» Work instruction: Search the entries for the word "mode" and report each line that has it.

» Entries shown:
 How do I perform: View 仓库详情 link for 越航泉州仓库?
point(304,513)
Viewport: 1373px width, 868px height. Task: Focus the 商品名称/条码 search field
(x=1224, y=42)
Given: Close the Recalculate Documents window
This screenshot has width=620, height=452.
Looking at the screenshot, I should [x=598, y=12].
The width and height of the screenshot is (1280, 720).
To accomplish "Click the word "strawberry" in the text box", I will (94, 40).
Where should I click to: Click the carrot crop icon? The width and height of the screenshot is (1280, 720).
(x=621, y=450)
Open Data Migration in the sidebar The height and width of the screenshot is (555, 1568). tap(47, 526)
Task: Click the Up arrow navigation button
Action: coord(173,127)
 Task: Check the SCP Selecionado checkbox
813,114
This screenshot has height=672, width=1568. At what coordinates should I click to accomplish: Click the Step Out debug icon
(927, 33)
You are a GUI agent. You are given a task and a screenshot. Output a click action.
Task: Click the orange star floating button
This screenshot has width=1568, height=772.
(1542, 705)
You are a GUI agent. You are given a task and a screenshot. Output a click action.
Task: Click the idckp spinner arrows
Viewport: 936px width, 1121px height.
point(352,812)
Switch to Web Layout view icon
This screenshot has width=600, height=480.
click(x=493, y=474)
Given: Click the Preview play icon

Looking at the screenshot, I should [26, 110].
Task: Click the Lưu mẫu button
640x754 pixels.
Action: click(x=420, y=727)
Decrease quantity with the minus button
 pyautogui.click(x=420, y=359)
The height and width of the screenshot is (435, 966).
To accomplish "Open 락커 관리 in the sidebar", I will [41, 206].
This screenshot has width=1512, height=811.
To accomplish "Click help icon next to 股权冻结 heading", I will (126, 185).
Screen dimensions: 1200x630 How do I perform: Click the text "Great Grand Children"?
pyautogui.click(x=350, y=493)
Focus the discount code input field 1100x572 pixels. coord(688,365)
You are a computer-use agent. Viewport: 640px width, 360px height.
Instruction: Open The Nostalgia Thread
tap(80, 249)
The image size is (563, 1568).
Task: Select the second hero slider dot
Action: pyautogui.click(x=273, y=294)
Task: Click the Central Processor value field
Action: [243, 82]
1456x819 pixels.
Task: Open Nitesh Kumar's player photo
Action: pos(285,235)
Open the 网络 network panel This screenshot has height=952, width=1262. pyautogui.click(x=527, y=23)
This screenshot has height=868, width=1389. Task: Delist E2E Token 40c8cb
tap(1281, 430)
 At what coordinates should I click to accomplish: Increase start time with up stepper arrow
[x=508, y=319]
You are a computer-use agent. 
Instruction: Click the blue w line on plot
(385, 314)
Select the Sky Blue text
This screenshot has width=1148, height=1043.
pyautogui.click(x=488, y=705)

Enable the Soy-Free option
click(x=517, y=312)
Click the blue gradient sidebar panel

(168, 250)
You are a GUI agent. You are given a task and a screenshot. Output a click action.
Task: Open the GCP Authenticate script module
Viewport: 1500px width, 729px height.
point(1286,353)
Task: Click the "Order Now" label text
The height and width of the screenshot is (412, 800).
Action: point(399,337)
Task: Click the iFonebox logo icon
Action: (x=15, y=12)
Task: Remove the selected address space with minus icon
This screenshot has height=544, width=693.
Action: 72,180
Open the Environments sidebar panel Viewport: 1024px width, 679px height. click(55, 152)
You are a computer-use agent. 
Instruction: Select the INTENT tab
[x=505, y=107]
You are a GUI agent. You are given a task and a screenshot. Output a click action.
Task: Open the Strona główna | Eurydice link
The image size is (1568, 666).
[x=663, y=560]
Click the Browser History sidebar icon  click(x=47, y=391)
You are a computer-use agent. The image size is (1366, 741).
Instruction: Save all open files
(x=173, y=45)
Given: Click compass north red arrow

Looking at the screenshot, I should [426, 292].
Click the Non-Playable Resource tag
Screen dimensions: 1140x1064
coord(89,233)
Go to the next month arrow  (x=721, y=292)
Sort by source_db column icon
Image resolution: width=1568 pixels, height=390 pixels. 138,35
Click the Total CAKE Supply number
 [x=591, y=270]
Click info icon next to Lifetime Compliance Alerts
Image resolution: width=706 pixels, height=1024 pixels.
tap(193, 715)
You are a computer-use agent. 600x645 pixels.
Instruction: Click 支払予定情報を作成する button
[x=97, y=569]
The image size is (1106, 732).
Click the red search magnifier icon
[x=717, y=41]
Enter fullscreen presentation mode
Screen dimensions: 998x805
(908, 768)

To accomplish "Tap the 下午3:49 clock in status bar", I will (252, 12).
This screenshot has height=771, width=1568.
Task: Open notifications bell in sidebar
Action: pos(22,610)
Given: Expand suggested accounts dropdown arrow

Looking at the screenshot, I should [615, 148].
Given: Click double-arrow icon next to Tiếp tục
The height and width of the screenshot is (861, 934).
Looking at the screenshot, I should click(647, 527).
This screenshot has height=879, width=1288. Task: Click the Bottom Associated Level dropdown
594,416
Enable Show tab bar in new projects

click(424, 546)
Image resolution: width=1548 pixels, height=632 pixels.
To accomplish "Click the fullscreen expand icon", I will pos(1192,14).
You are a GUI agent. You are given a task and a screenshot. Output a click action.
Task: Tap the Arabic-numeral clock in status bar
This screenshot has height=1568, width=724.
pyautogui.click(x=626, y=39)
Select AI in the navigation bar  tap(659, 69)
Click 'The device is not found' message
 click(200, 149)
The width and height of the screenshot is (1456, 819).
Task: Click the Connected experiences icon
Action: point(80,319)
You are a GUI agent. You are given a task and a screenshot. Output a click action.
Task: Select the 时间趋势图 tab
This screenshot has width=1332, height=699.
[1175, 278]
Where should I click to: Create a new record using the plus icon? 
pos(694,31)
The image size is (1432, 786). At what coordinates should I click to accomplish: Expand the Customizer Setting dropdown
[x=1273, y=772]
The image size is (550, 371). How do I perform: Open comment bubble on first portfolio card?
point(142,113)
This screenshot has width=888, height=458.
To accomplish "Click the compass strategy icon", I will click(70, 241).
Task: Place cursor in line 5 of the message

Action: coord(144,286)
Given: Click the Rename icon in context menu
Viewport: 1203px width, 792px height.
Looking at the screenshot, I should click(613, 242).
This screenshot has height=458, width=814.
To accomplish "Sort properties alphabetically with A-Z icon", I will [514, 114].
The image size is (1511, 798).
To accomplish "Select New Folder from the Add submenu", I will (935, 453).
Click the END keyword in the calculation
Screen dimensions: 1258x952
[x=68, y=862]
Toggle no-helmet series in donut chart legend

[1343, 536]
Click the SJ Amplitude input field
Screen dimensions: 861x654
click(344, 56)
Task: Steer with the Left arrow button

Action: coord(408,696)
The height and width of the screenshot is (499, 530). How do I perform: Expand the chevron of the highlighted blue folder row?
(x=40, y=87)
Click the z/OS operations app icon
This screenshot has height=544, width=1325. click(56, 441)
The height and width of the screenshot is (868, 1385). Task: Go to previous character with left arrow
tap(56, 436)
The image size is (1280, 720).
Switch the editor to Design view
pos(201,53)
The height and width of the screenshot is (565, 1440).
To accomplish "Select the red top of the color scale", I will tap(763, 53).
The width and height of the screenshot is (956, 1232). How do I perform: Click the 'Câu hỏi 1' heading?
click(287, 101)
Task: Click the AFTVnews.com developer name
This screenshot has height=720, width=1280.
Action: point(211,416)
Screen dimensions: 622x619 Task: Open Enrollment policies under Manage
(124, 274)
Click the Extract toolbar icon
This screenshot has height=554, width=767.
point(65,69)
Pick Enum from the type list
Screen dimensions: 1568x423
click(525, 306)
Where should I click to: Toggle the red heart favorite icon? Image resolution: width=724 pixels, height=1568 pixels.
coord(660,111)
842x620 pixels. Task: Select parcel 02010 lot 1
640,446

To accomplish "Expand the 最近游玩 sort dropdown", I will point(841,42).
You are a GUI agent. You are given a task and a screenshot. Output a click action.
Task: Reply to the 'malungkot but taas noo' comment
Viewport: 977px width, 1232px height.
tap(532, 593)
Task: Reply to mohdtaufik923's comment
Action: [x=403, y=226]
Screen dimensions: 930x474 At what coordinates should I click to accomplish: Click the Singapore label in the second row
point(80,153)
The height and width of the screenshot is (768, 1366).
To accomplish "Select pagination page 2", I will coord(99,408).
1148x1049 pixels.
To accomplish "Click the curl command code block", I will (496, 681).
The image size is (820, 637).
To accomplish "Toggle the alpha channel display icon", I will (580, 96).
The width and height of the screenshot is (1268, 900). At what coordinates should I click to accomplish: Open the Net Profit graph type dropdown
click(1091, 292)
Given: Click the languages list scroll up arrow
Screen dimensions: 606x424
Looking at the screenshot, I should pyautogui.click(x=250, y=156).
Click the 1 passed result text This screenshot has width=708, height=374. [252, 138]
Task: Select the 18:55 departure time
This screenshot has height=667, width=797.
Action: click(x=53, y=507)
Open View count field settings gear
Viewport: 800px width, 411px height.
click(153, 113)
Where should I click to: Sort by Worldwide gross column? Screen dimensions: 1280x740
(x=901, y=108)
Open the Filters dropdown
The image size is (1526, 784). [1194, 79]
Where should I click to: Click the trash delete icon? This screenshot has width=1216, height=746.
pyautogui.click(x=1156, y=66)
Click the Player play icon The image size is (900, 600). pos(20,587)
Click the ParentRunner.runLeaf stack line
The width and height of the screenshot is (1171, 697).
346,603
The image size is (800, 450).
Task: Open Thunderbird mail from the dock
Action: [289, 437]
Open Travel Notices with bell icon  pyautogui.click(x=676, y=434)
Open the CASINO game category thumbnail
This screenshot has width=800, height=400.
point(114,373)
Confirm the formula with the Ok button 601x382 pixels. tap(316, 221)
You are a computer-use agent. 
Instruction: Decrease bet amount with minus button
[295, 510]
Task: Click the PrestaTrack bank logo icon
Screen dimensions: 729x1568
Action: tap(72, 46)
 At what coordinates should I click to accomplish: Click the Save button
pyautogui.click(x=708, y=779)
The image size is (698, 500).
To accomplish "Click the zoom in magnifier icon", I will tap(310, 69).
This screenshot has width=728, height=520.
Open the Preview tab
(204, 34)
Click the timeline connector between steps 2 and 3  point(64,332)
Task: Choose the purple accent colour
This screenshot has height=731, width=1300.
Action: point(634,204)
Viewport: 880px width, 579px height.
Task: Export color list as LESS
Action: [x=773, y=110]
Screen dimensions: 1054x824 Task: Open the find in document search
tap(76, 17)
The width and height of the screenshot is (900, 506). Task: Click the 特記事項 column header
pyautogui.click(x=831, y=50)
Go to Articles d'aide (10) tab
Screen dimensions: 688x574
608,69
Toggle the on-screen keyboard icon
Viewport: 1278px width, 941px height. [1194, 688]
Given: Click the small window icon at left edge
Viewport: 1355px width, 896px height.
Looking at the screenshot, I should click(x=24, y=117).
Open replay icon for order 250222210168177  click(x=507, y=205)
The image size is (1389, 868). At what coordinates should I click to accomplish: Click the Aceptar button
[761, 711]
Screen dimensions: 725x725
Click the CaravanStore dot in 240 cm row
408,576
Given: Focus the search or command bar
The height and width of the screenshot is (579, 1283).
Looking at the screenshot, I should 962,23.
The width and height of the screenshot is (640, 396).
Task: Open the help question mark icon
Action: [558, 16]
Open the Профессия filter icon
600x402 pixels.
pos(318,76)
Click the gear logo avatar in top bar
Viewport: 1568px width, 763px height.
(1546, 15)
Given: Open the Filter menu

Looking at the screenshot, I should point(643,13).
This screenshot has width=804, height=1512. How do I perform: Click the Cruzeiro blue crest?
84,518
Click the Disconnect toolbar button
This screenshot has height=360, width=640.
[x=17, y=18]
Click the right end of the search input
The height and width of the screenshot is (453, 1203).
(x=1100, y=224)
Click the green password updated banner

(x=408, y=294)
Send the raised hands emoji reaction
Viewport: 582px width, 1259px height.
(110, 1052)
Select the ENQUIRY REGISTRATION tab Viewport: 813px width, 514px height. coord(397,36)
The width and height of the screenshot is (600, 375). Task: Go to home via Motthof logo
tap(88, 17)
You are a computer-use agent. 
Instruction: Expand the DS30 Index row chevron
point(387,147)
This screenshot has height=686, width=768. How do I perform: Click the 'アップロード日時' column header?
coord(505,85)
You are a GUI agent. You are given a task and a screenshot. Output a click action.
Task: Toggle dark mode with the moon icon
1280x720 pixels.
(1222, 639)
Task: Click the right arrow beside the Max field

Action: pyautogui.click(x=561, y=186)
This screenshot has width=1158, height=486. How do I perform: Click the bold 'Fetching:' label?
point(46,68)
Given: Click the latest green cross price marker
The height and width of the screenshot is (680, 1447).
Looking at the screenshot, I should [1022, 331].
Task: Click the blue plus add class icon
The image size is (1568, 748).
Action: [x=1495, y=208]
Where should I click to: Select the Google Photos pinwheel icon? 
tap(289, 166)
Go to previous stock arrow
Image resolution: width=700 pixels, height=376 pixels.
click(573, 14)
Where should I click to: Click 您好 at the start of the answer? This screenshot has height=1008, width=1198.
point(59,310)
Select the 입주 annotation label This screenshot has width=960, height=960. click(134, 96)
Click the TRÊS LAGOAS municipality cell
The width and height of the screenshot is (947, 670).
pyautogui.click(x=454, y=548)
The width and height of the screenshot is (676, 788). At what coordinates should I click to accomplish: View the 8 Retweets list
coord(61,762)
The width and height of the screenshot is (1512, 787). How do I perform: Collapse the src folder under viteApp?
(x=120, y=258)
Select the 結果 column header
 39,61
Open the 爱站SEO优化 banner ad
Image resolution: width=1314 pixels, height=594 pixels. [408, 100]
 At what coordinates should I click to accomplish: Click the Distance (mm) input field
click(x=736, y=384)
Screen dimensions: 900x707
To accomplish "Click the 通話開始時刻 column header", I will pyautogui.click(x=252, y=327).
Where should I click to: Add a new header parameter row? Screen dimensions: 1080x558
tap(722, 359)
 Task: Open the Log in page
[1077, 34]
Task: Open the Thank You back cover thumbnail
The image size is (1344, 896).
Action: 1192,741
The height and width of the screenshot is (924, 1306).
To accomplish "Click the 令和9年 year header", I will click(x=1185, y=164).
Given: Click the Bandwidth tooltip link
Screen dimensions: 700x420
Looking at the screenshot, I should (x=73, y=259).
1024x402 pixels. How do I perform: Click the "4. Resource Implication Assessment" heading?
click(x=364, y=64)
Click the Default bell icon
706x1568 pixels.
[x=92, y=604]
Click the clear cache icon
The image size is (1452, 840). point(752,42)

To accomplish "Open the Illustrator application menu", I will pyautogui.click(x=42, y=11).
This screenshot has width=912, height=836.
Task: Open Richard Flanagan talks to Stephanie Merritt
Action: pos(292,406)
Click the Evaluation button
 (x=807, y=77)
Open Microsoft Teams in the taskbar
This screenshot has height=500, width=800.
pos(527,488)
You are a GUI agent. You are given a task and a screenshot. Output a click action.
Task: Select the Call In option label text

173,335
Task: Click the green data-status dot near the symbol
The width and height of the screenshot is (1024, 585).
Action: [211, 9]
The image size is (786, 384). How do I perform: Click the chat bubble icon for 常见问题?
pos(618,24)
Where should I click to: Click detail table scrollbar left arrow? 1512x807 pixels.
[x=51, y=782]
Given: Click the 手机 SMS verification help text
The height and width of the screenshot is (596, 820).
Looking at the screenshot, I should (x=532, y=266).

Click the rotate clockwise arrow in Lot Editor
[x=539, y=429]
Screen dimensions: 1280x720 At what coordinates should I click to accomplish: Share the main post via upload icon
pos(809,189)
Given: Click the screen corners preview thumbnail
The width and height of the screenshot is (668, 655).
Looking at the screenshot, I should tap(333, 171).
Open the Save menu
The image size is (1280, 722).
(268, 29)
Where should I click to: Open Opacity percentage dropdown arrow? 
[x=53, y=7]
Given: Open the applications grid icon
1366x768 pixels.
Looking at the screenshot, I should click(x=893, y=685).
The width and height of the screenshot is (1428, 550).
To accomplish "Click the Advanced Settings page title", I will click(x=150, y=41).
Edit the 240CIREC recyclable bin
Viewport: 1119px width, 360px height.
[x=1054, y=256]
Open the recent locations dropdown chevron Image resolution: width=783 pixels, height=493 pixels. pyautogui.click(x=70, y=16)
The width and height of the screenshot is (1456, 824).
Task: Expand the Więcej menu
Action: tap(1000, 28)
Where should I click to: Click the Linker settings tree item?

» Solution for this problem:
Enter fullscreen presentation mode
Task: Toggle dark mode with the moon icon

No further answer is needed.